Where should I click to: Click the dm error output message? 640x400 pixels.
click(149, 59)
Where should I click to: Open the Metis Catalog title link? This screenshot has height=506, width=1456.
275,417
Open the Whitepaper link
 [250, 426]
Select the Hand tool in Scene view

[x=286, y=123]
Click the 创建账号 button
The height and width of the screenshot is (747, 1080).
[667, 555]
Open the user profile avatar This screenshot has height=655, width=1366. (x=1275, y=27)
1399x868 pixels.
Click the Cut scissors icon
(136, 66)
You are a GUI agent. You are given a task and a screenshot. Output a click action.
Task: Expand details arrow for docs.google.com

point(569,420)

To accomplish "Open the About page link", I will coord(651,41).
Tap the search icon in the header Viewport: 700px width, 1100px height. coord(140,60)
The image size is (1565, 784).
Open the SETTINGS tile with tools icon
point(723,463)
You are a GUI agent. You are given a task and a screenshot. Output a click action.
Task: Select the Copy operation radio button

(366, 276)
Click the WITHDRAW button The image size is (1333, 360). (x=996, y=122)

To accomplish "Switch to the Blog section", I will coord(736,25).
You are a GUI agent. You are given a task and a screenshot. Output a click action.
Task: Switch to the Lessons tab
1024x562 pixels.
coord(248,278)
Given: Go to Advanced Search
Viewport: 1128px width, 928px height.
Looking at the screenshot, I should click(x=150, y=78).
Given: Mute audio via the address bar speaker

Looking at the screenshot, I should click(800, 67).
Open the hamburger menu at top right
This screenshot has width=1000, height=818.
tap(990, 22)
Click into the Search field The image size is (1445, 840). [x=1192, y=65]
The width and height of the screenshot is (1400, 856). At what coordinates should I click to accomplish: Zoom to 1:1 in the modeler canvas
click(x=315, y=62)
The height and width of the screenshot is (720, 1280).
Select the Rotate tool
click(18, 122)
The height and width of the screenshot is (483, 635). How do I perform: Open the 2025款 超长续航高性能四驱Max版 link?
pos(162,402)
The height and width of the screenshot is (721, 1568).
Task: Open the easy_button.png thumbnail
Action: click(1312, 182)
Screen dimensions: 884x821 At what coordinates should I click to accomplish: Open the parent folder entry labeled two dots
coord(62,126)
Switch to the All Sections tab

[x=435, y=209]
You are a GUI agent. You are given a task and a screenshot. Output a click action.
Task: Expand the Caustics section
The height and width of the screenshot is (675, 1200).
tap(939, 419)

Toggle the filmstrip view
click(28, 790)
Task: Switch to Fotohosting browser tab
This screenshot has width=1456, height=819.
************
• **Aim**
Reproduce all of the items above word for word, line for line.

• **Result for this task**
Where should I click to: Click the dm error output message? 640x400 pixels.
click(149, 59)
Where should I click to: Open the Metis Catalog title link? This screenshot has height=506, width=1456.
275,417
Open the Whitepaper link
 [250, 426]
Select the Hand tool in Scene view

[x=286, y=123]
Click the 创建账号 button
The height and width of the screenshot is (747, 1080).
[667, 555]
Open the user profile avatar This screenshot has height=655, width=1366. (x=1275, y=27)
1399x868 pixels.
Click the Cut scissors icon
(136, 66)
You are a GUI agent. You are given a task and a screenshot. Output a click action.
Task: Expand details arrow for docs.google.com

point(569,420)

To accomplish "Open the About page link", I will coord(651,41).
Tap the search icon in the header Viewport: 700px width, 1100px height. coord(140,60)
The image size is (1565, 784).
Open the SETTINGS tile with tools icon
point(723,463)
You are a GUI agent. You are given a task and a screenshot. Output a click action.
Task: Select the Copy operation radio button

(366, 276)
Click the WITHDRAW button The image size is (1333, 360). (x=996, y=122)

To accomplish "Switch to the Blog section", I will coord(736,25).
You are a GUI agent. You are given a task and a screenshot. Output a click action.
Task: Switch to the Lessons tab
1024x562 pixels.
coord(248,278)
Given: Go to Advanced Search
Viewport: 1128px width, 928px height.
Looking at the screenshot, I should click(x=150, y=78).
Given: Mute audio via the address bar speaker

Looking at the screenshot, I should click(800, 67).
Open the hamburger menu at top right
This screenshot has width=1000, height=818.
tap(990, 22)
Click into the Search field The image size is (1445, 840). [x=1192, y=65]
The width and height of the screenshot is (1400, 856). At what coordinates should I click to accomplish: Zoom to 1:1 in the modeler canvas
click(x=315, y=62)
The height and width of the screenshot is (720, 1280).
Select the Rotate tool
click(18, 122)
The height and width of the screenshot is (483, 635). How do I perform: Open the 2025款 超长续航高性能四驱Max版 link?
pos(162,402)
The height and width of the screenshot is (721, 1568).
Task: Open the easy_button.png thumbnail
Action: click(1312, 182)
Screen dimensions: 884x821 At what coordinates should I click to accomplish: Open the parent folder entry labeled two dots
coord(62,126)
Switch to the All Sections tab

[x=435, y=209]
You are a GUI agent. You are given a task and a screenshot. Output a click action.
Task: Expand the Caustics section
The height and width of the screenshot is (675, 1200).
tap(939, 419)

Toggle the filmstrip view
click(28, 790)
Task: Switch to Fotohosting browser tab
This screenshot has width=1456, height=819.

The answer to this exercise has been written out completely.